Copy the records below exactly as they are written.
------ Data supplied ------
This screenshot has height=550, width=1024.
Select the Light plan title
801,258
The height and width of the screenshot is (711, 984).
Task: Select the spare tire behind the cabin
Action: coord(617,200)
------
■ **Output for this task**:
This screenshot has height=550, width=1024.
Select the Light plan title
801,258
The height and width of the screenshot is (711, 984).
Task: Select the spare tire behind the cabin
Action: coord(617,200)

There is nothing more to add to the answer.